# Start of Available records
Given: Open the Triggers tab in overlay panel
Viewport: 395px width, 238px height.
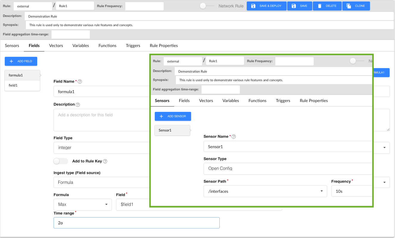Looking at the screenshot, I should click(x=283, y=101).
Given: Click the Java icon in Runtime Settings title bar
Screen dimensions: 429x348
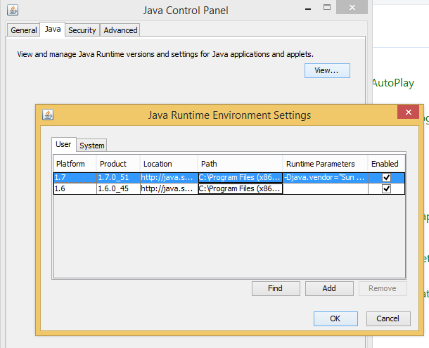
# End of Available records
Reproduce all of the data above word for word, leaving out the pictures.

◆ Exercise answer:
Given: Open the Triggers tab in overlay panel
Viewport: 395px width, 238px height.
Looking at the screenshot, I should click(x=283, y=101).
Given: Click the Java icon in Runtime Settings title bar
Screen dimensions: 429x348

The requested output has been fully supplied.